Samia Ghali a la rancune tenace. Si ses relations avec Patrick Mennucci, le grand vainqueur de la primaire PS pour les municipales à Marseille, sont au beau fixe, il n'en va pas de même de ses rapports avec Marie-Arlette Carlotti, la ministre déléguée aux Personnes handicapées. Interrogée jeudi sur le plateau du Grand Journal de Canal +, la sénatrice PS a encore fait preuve de toute la franchise qu'on lui connaît en déclarant froidement à propos de sa concurrente dans la course à l'investiture socialiste : "Je ne lui pardonne pas".

Des propos que Samia Ghali a réitérés samedi, dans les colonnes du quotidien La Provence. Faisant référence aux accusations de clientélisme portées à son encontre par Marie-Arlette Carlotti, elle a enfoncé le clou : "Ces mots-là, je ne peux pas les oublier, ne serait-ce que par respect pour les Marseillais qui ont voté pour moi. Je ne suis pas un robot de la politique, je ne sais pas jouer les hypocrites."
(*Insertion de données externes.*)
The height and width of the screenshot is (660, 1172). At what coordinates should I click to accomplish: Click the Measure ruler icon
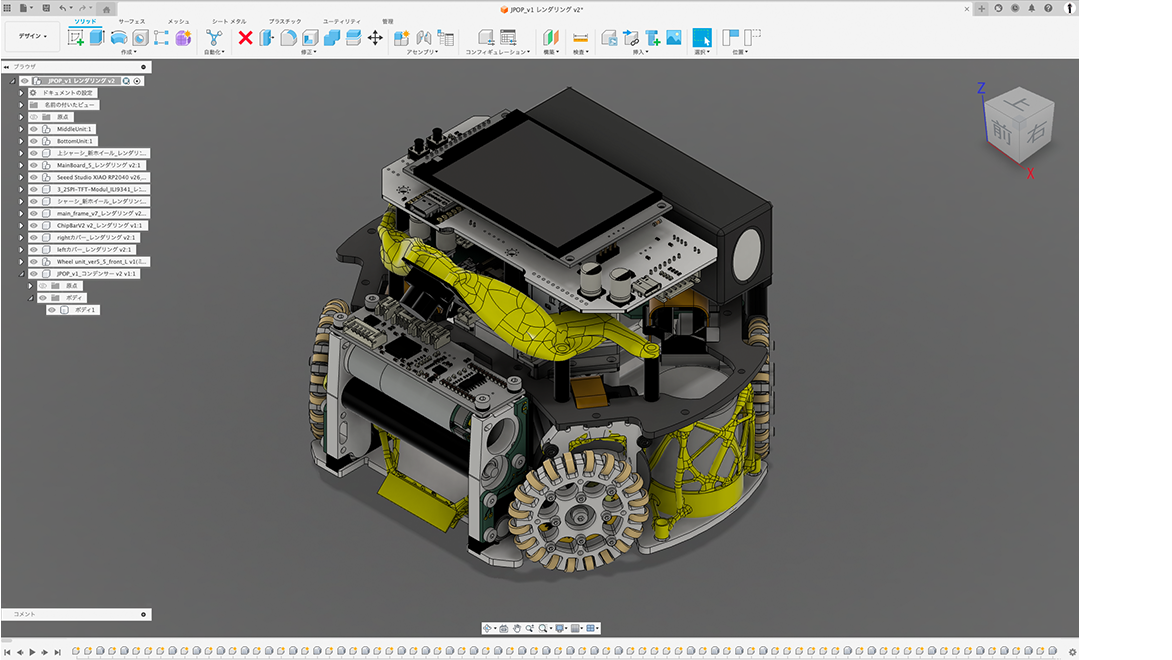pyautogui.click(x=580, y=38)
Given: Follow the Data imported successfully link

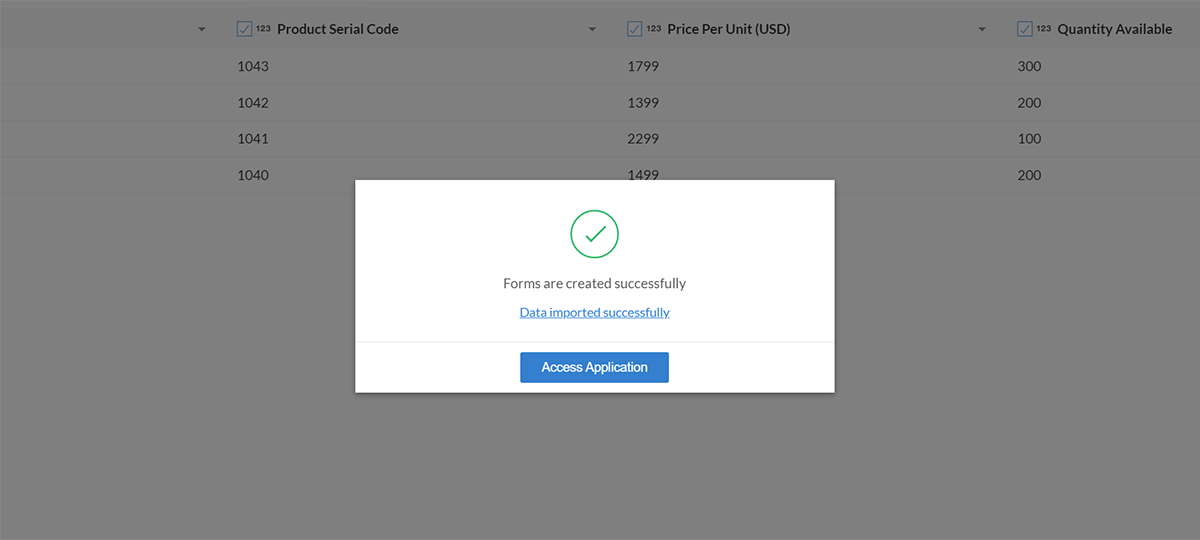Looking at the screenshot, I should point(594,312).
Les deux femmes ne se salueraient plus

Lors du premier tour de la primaire socialiste en octobre dernier, Samia Ghali avait mis à disposition de ses électeurs des minibus pour acheminer ces derniers vers des bureaux de vote. Une démarche qui avait mis Marie-Arlette Carlotti hors d'elle, imputant sa défaite aux méthodes de la sénatrice et dénonçant ainsi un "fonctionnement à plein régime du clientélisme" avec "des échanges d'argent, des intimidations" et "une organisation paramilitaire".

Aujourd'hui, toujours selon des informations du quotidien Marseillais, les deux femmes ne se salueraient plus et s'éviteraient autant que possible.